Langkah 5: Mengintegrasikan bukti dengan keahlian klinis dan preferensi
pasien dan nilai-nilai.
Bukti penelitian saja tidak cukup untuk membenarkan perubahan dalam praktek.
Keahlian klinis, berdasarkan penilaian pasien, data laboratorium, dan data dari
program manajemen hasil, serta preferensi dan nilai-nilai pasien adalah komponen
penting dari EBP. Tidak ada formula ajaib untuk bagaimana untuk menimbang
masing-masing elemen; pelaksanaan EBP sangat dipengaruhi oleh variabel
kelembagaan dan klinis. Misalnya, ada tubuh yang kuat dari bukti yang
menunjukkan penurunan kejadian depresi pada pasien luka bakar jika mereka
menerima delapan sesi terapi kognitif-perilaku sebelum dikeluarkan dari rumah sakit.
Langkah 6: Evaluasi hasil keputusan praktek atau perubahan berdasarkan
bukti.
Setelah menerapkan EBP, penting untuk memantau dan mengevaluasi setiap
perubahan hasil sehingga efek positif dapat didukung dan yang negatif diperbaiki.

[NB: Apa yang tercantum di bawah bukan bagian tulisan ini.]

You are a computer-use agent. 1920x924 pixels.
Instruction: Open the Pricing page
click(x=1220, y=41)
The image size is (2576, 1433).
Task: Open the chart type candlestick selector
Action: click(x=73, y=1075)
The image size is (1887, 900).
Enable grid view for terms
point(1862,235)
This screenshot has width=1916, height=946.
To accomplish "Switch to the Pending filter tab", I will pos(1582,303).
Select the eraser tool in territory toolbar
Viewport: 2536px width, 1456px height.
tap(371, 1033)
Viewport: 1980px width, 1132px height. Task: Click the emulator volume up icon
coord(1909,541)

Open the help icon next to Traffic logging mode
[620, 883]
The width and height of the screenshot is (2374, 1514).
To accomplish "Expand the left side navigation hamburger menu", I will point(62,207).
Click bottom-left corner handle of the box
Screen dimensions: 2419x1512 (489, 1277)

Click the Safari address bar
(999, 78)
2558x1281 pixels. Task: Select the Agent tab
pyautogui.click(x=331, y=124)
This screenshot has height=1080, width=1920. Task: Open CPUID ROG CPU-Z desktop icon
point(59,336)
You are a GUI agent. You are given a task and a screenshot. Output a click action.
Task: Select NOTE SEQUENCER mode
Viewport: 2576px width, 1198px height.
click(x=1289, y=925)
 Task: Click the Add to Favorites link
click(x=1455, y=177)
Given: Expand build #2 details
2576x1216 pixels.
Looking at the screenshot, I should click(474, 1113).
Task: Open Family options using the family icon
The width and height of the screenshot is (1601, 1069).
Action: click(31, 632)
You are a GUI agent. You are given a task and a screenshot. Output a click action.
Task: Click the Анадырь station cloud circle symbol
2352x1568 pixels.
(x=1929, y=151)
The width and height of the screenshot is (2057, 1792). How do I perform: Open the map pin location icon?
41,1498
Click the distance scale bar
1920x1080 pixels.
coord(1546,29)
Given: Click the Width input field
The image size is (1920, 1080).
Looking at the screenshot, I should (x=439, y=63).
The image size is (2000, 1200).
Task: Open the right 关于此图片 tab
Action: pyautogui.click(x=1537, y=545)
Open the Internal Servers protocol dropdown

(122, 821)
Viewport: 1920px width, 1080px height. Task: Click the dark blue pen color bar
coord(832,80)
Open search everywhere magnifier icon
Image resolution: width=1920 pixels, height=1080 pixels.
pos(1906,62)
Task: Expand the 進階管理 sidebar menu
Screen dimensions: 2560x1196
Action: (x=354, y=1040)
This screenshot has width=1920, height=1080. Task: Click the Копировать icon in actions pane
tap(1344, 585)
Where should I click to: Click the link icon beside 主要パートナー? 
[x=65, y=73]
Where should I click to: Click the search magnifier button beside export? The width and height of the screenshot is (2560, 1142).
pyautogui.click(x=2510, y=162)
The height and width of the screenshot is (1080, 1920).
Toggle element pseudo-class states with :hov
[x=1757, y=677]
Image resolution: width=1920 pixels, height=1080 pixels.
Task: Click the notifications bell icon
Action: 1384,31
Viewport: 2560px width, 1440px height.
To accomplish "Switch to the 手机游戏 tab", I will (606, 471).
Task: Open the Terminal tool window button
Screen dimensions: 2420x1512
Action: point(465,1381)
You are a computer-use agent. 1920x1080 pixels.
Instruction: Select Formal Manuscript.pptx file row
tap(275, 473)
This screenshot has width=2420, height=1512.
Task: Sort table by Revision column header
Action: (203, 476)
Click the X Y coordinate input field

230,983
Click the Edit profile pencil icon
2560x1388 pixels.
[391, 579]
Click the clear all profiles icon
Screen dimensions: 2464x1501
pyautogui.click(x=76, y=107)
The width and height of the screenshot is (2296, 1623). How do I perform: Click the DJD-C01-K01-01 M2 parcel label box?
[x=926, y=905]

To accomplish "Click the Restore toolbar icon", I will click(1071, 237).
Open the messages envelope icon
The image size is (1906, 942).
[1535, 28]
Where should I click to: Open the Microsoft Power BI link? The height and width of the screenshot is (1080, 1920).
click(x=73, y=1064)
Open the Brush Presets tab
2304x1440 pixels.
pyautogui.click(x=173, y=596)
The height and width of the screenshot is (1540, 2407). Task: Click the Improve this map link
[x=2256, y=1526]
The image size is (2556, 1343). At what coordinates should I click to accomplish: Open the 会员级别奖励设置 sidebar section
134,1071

Hanya karena intervensi efektif dalam uji ketat dikendalikan tidak berarti ia akan
bekerja dengan cara yang sama dalam pengaturan klinis. Pemantauan efek
perubahan EBP pada kualitas perawatan kesehatan dan hasil dapat membantu
dokter melihat kekurangan dalam pelaksanaan dan mengidentifikasi lebih tepat
pasien mana yang paling mungkin untuk mendapatkan keuntungan. Ketika hasil
berbeda dari yang dilaporkan dalam literatur penelitian, pemantauan dapat membantu
menentukan.
Langkah 7: Menyebarluaskan hasil EBP.
Perawat dapat mencapai hasil yang indah bagi pasien mereka melalui EBP, tetapi
mereka sering gagal untuk berbagi pengalaman dengan rekan-rekan dan organisasi
perawatan kesehatan mereka sendiri atau lainnya.